Peter Bartlett | |
Birth Name: | Peter John Bartlett |
Birth Date: | 7 January 1929 |
Birth Place: | Auckland, New Zealand |
Death Place: | Auckland, New Zealand |
Children: | 6 |
Occupation: | Architect |
Alma Mater: | University of Auckland |
Thesis Title: | Structured evaluation of attitudes to dwelling environments: people’s subjective assessments of preference satisfaction and meaning as indicators of architectural design performance |
Thesis Url: | http://hdl.handle.net/2292/6016 |
Thesis Year: | 1978 |
Doctoral Advisor: | Richard Toy |
Workplaces: | University of Auckland |
Peter John Bartlett (7 January 1929 – 21 December 2019) was a New Zealand architect and professor of architectural design.
Born in Auckland on 7 January 1929, Bartlett was the son of Florence Mary Bartlett (née Cushman) and John Maddocks Bartlett.[1] He was educated at Auckland Grammar School, before studying architecture at Auckland University College and completing a Bachelor of Architecture degree in 1957.[1] He later undertook doctoral studies at Auckland, supervised by Richard Toy, and submitted his PhD thesis, titled Structured evaluation of attitudes to dwelling environments: people’s subjective assessments of preference satisfaction and meaning as indicators of architectural design performance in 1978.[2]

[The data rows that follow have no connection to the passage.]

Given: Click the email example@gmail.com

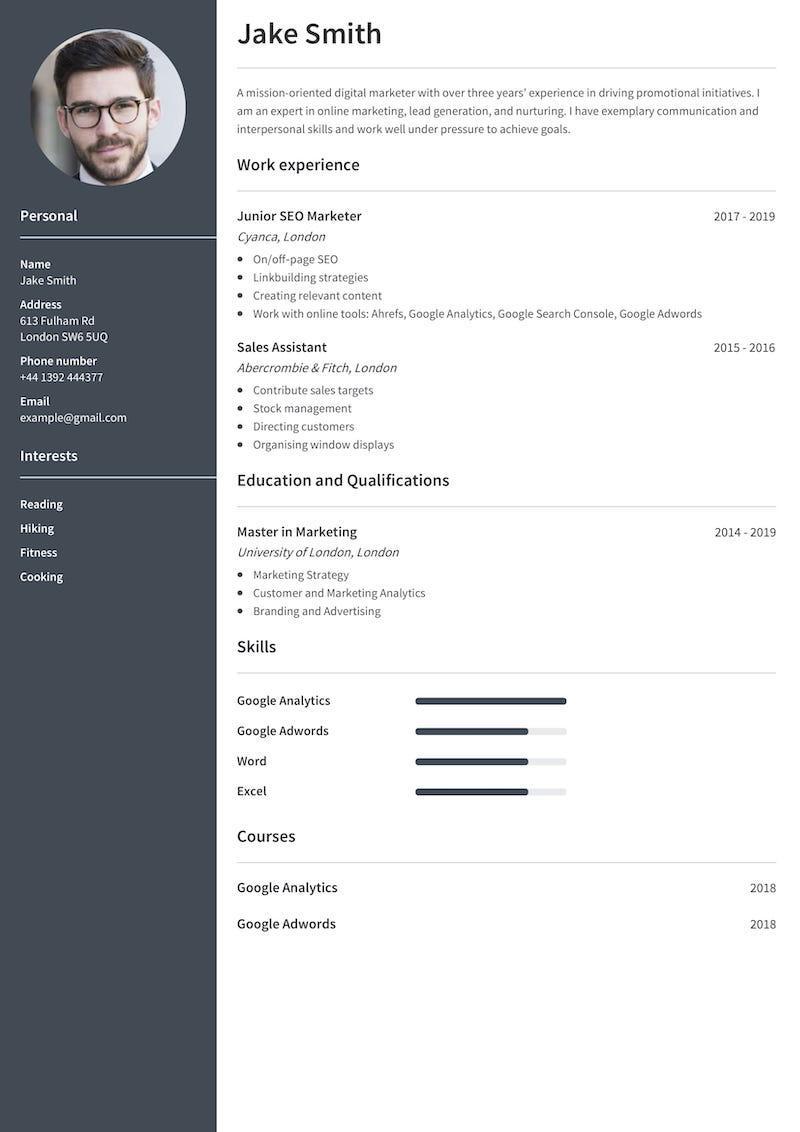Looking at the screenshot, I should pyautogui.click(x=73, y=418).
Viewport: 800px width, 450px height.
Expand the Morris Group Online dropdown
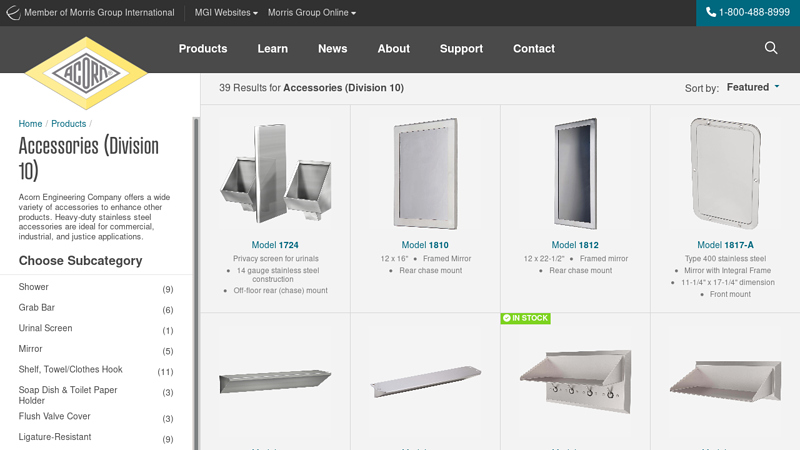click(x=312, y=12)
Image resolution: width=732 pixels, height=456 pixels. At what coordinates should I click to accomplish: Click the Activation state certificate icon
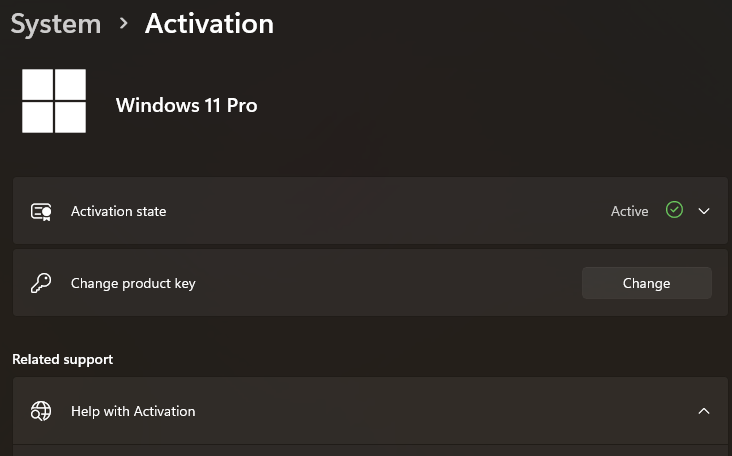41,211

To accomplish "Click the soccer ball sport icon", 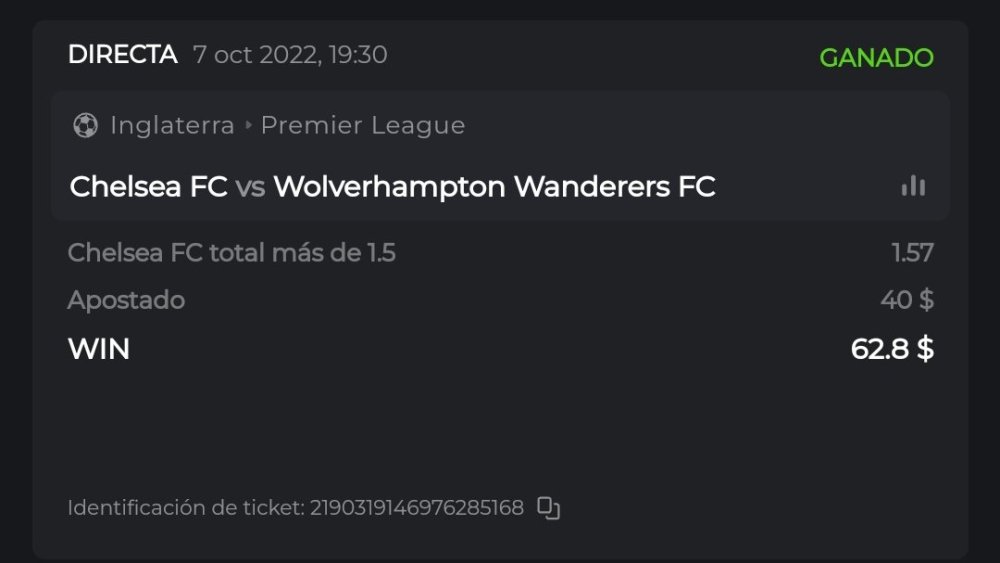I will [x=85, y=126].
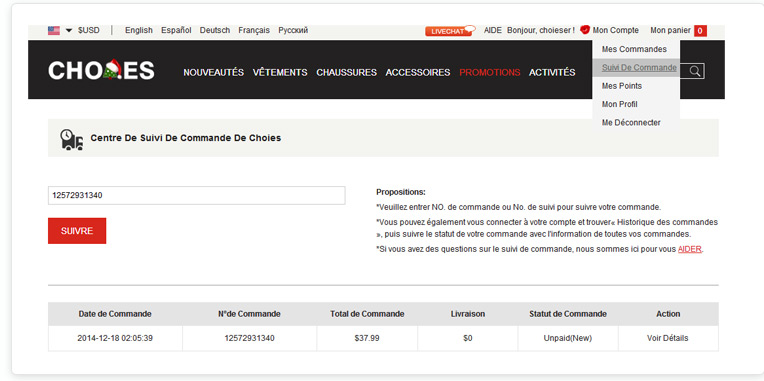Expand the currency dropdown arrow

[x=69, y=30]
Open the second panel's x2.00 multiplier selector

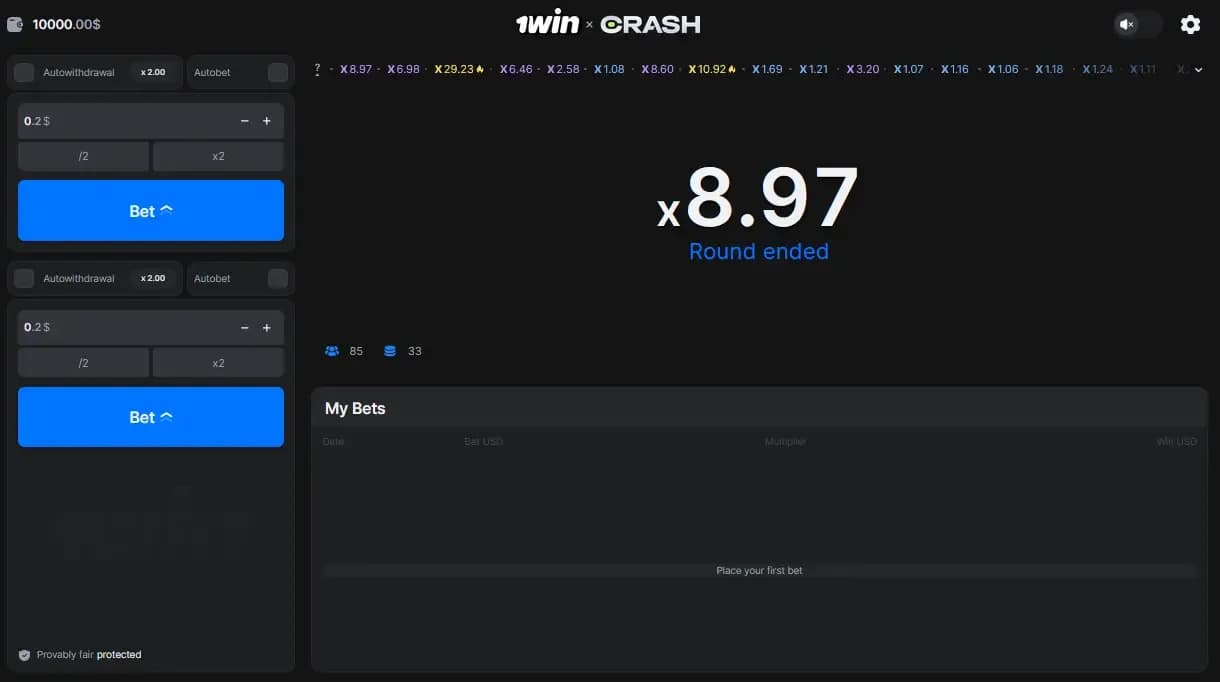click(x=152, y=278)
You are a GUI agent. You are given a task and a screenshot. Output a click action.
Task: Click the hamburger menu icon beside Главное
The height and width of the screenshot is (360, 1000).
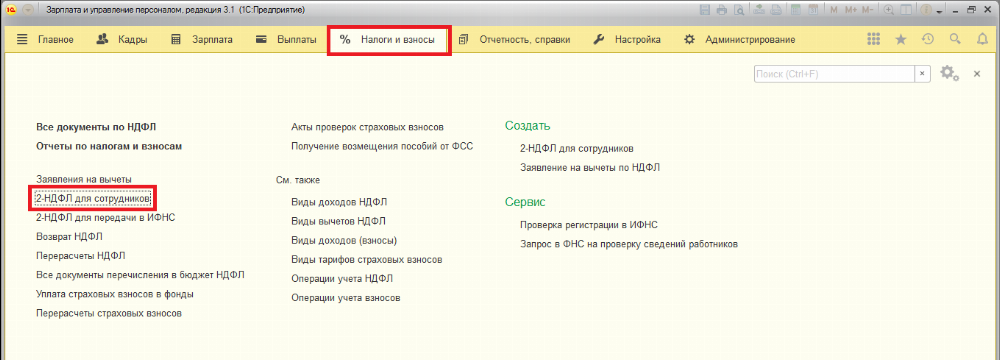point(22,40)
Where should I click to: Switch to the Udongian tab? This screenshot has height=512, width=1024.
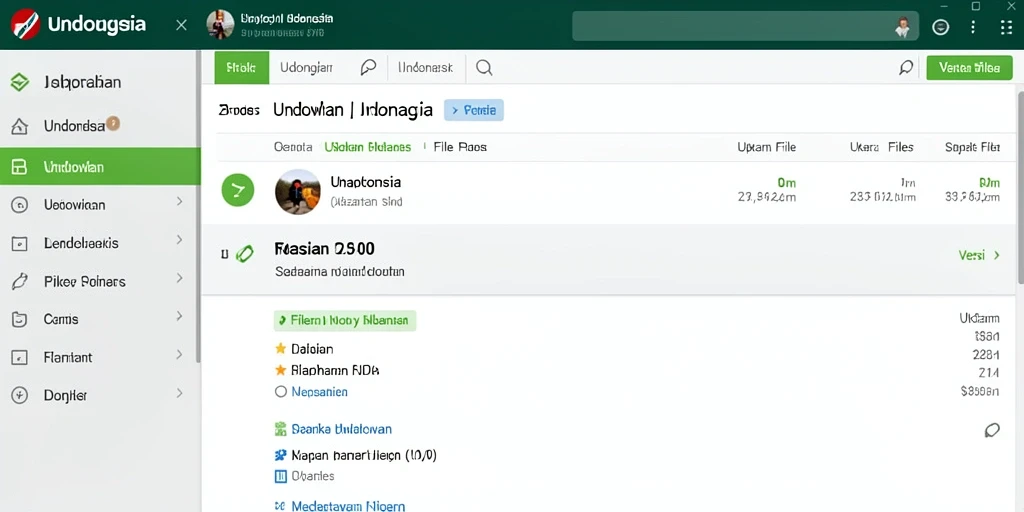[x=306, y=67]
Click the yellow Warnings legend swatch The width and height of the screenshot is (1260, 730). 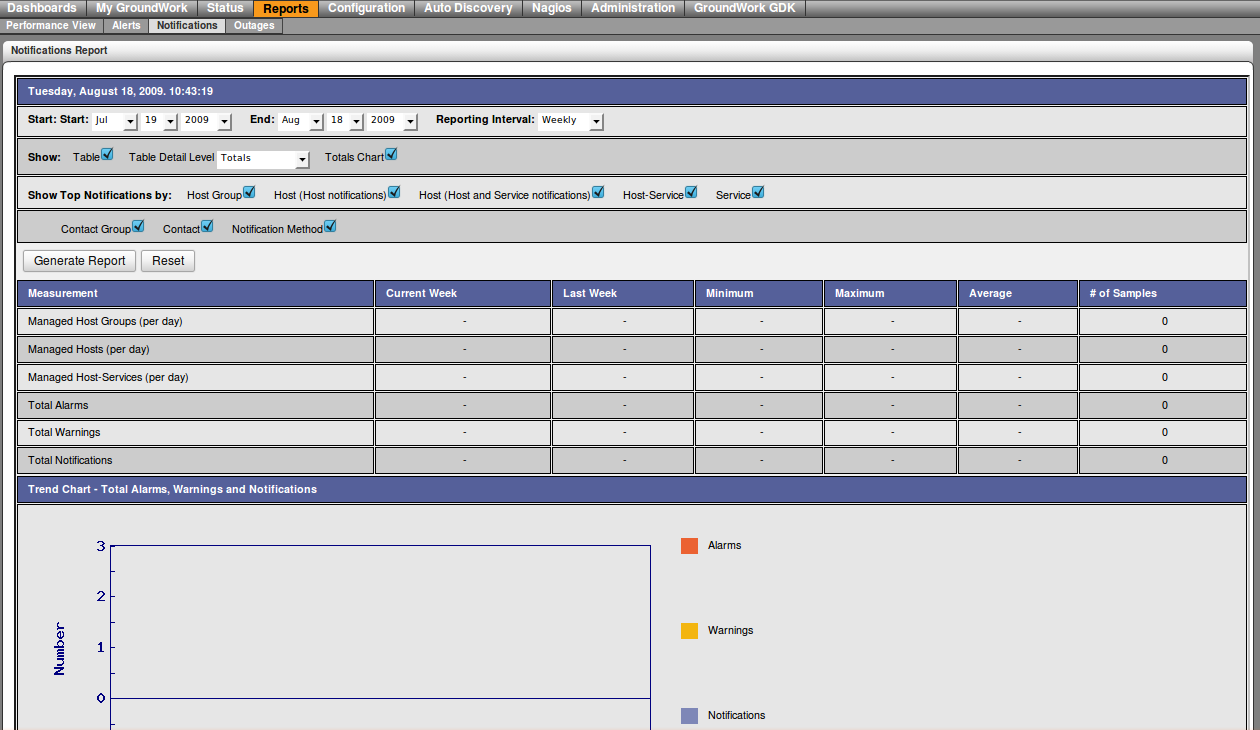click(x=689, y=631)
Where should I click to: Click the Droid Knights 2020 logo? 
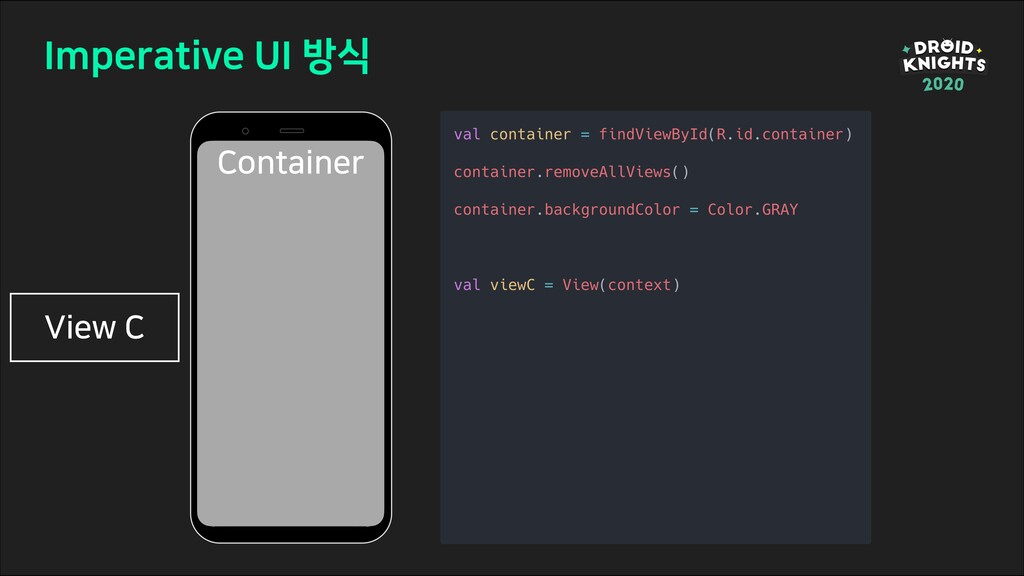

in 1953, Bartlett married Margaret Ann Lawlor, and the couple went on to have six children.[1]
Bartlett was awarded a New Zealand government cultural fund bursary to study in Paris in 1953 and 1954, and spent the postgraduate year of his architectural studies in France.[1] Between 1954 and 1957, he worked in Paris as a project architect on multi-storey housing projects, before returning to New Zealand and going into private practice.[1]
In 1958, he won first prize in the New Zealand Institute of Architects (NZIA) Winstone House Competition, and in 1968 he was awarded an NZIA bronze medal for the Newcombe house in Parnell; the building received an NZIA Auckland enduring architecture award in 2013.[1] [3] [4] Bartlett designed the Centennial Theatre Centre at his old school, Auckland Grammar, which won an NZIA Auckland region medal in 1974, and an NZIA gold medal in 1975.[1]
Bartlett was elected as a Fellow of the New Zealand Institute of Architects in 1976, and a Fellow of the Royal Society of Arts the following year.[1]
In 1961, Bartlett was one of a number of architects, including Harry Turbott and Bill Wilson, employed as a sessional staff member in the School of Architecture at the University of Auckland.[3] In 1964, he was appointed as a senior lecturer in architecture at the University of Auckland, to teach architectural history and theory, and he was promoted to professor of architectural design in 1977.[1] [3] When he retired in 1993, Bartlett was conferred the title of professor emeritus.[5]
Bartlett died in the Auckland suburb of Devonport, Auckland on 21 December 2019.[6]